*** DATA EXTRACTS ***

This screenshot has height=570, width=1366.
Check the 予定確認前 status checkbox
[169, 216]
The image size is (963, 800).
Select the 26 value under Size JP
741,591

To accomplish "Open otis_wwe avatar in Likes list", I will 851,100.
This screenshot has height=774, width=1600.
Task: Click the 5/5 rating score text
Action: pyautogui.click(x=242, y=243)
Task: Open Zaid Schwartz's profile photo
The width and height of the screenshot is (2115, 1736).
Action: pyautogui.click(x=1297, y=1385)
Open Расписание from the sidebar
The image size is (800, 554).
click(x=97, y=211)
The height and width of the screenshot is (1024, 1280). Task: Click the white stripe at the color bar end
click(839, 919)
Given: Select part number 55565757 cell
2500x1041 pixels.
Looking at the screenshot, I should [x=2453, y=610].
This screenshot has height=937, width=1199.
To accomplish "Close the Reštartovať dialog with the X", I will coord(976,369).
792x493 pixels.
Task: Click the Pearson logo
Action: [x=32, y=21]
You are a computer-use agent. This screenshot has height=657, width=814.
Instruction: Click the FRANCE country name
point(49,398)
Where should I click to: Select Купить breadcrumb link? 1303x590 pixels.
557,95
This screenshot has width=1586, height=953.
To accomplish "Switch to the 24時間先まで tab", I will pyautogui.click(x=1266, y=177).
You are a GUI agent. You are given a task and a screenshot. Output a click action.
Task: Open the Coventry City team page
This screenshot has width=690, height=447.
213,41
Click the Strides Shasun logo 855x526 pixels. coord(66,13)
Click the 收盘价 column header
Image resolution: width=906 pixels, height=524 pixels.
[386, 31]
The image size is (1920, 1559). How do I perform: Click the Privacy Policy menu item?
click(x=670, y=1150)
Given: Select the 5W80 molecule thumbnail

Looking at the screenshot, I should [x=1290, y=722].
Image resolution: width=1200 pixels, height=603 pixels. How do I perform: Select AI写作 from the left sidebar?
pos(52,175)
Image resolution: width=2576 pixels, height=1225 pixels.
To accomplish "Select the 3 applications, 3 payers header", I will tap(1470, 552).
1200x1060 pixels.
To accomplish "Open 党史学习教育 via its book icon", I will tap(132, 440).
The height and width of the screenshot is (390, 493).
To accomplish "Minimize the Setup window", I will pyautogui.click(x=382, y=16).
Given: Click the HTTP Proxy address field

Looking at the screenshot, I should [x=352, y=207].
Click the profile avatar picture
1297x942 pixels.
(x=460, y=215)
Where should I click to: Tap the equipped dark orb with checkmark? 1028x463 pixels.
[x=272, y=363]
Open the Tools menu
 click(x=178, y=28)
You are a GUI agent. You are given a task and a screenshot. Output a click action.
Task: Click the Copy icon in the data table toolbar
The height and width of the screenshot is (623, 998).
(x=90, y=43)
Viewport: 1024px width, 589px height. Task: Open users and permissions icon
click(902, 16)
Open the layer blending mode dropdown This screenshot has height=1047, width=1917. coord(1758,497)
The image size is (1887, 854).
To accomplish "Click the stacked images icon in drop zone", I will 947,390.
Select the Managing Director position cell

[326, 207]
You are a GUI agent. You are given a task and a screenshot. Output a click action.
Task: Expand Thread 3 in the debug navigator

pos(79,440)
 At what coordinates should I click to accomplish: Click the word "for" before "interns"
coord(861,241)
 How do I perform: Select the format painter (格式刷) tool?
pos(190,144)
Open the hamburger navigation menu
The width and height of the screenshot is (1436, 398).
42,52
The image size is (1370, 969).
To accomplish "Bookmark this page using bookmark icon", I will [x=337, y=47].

***

• ABOUT THIS TASK:
Copy the records above exactly as written.

• ANSWER TO THIS TASK:
This screenshot has height=570, width=1366.
Check the 予定確認前 status checkbox
[169, 216]
The image size is (963, 800).
Select the 26 value under Size JP
741,591

To accomplish "Open otis_wwe avatar in Likes list", I will 851,100.
This screenshot has height=774, width=1600.
Task: Click the 5/5 rating score text
Action: pyautogui.click(x=242, y=243)
Task: Open Zaid Schwartz's profile photo
The width and height of the screenshot is (2115, 1736).
Action: pyautogui.click(x=1297, y=1385)
Open Расписание from the sidebar
The image size is (800, 554).
click(x=97, y=211)
The height and width of the screenshot is (1024, 1280). Task: Click the white stripe at the color bar end
click(839, 919)
Given: Select part number 55565757 cell
2500x1041 pixels.
Looking at the screenshot, I should [x=2453, y=610].
This screenshot has height=937, width=1199.
To accomplish "Close the Reštartovať dialog with the X", I will coord(976,369).
792x493 pixels.
Task: Click the Pearson logo
Action: [x=32, y=21]
You are a computer-use agent. This screenshot has height=657, width=814.
Instruction: Click the FRANCE country name
point(49,398)
Where should I click to: Select Купить breadcrumb link? 1303x590 pixels.
557,95
This screenshot has width=1586, height=953.
To accomplish "Switch to the 24時間先まで tab", I will pyautogui.click(x=1266, y=177).
You are a GUI agent. You are given a task and a screenshot. Output a click action.
Task: Open the Coventry City team page
This screenshot has width=690, height=447.
213,41
Click the Strides Shasun logo 855x526 pixels. coord(66,13)
Click the 收盘价 column header
Image resolution: width=906 pixels, height=524 pixels.
[386, 31]
The image size is (1920, 1559). How do I perform: Click the Privacy Policy menu item?
click(x=670, y=1150)
Given: Select the 5W80 molecule thumbnail

Looking at the screenshot, I should [x=1290, y=722].
Image resolution: width=1200 pixels, height=603 pixels. How do I perform: Select AI写作 from the left sidebar?
pos(52,175)
Image resolution: width=2576 pixels, height=1225 pixels.
To accomplish "Select the 3 applications, 3 payers header", I will tap(1470, 552).
1200x1060 pixels.
To accomplish "Open 党史学习教育 via its book icon", I will tap(132, 440).
The height and width of the screenshot is (390, 493).
To accomplish "Minimize the Setup window", I will pyautogui.click(x=382, y=16).
Given: Click the HTTP Proxy address field

Looking at the screenshot, I should [x=352, y=207].
Click the profile avatar picture
1297x942 pixels.
(x=460, y=215)
Where should I click to: Tap the equipped dark orb with checkmark? 1028x463 pixels.
[x=272, y=363]
Open the Tools menu
 click(x=178, y=28)
You are a GUI agent. You are given a task and a screenshot. Output a click action.
Task: Click the Copy icon in the data table toolbar
The height and width of the screenshot is (623, 998).
(x=90, y=43)
Viewport: 1024px width, 589px height. Task: Open users and permissions icon
click(902, 16)
Open the layer blending mode dropdown This screenshot has height=1047, width=1917. coord(1758,497)
The image size is (1887, 854).
To accomplish "Click the stacked images icon in drop zone", I will 947,390.
Select the Managing Director position cell

[326, 207]
You are a GUI agent. You are given a task and a screenshot. Output a click action.
Task: Expand Thread 3 in the debug navigator

pos(79,440)
 At what coordinates should I click to accomplish: Click the word "for" before "interns"
coord(861,241)
 How do I perform: Select the format painter (格式刷) tool?
pos(190,144)
Open the hamburger navigation menu
The width and height of the screenshot is (1436, 398).
42,52
The image size is (1370, 969).
To accomplish "Bookmark this page using bookmark icon", I will [x=337, y=47].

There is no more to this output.